If, for some reason, this is the first page of our site that you’re looking at, you’ll just have to trust us when we tell you that answering the question “What is a celebrity?” is not as simple as it might seem. This is the multi-horned perplexity that’s been gnawing at the frayed edges of our brains for over eight years, and we still haven’t nailed it down. It’s complex and ever-changing! Aaagh!! We now concede, in fact, that it can’t be done, at least not to our satisfaction. After changing the rules a half-dozen times, we’re throwing in the towel, so to speak, and we’re not even going to try to define it anymore. These last-ditch attempts right here (this and the FBIE) were our final shots at it, and we still got dozens and dozens and dozens of names of people nobody ever heard of.
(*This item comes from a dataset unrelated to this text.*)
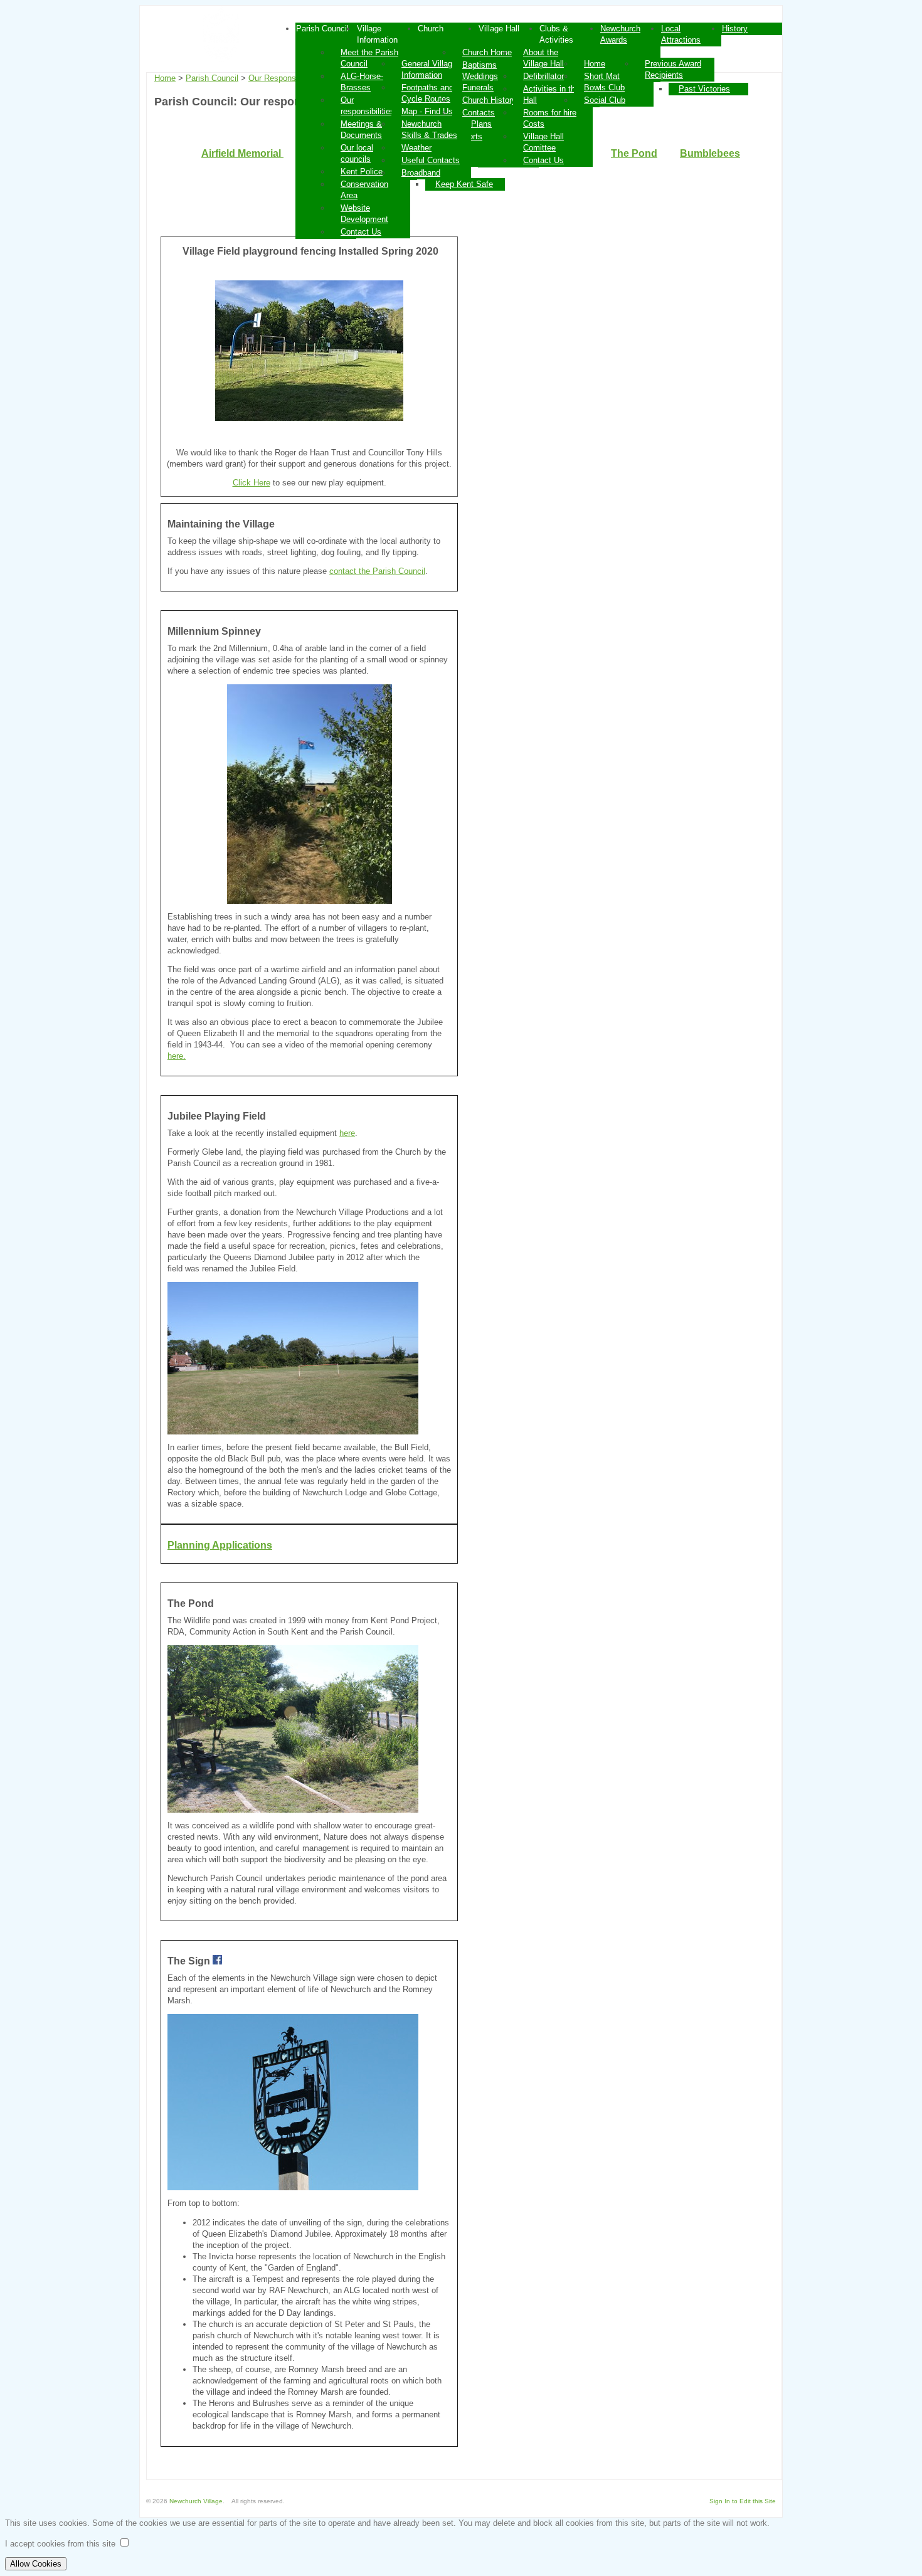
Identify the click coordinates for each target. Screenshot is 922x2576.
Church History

Not at all what we were after when we started this twisted little amusement. So, we embrace The Kim Perrot Renovation, which takes all the carefully-worded exercises in analytical objectivity that we’ve been painstakingly constructing since the beginning of time, and flushes them down the fucking toilet. Until The September ’99 Lee Jr. had run its course, this baby still applied, which is why it’s printed here; but don’t think for one second that it’ll have any bearing on The 2005 Lee Atwater. This shit is over. Say goodbye to it, word by word:

“If a person is known more for being related to someone famous (either by birth, marriage, or romantic connection), than for deeds or accomplishments of their own, then that person’s death shall not be credited. Some examples of this exception would be Nexhmije Hoxha (wife of former Albanian ruler), Hunter Kelly (son of a quarterback) and Irmalin DiCaprio (Leonardo’s mom). None of those people will qualify, even if they do get obits.”

There was a little more to it than just that — some mumbo-jumbo or other about exceptions to the exception, and parties unencumbered by any exclusivity clause thereof, and then lists of people eligible and ineligible for arbitration — but it’s such a confusing bunch of garbage that we don’t want to clutter anyone’s mind with it any longer. It’s history anyway. So, do yourself (and us) a favor and stop reading about our embarrassing past failures, and move on to the future. It looks delightfully dark for the rich and feeble.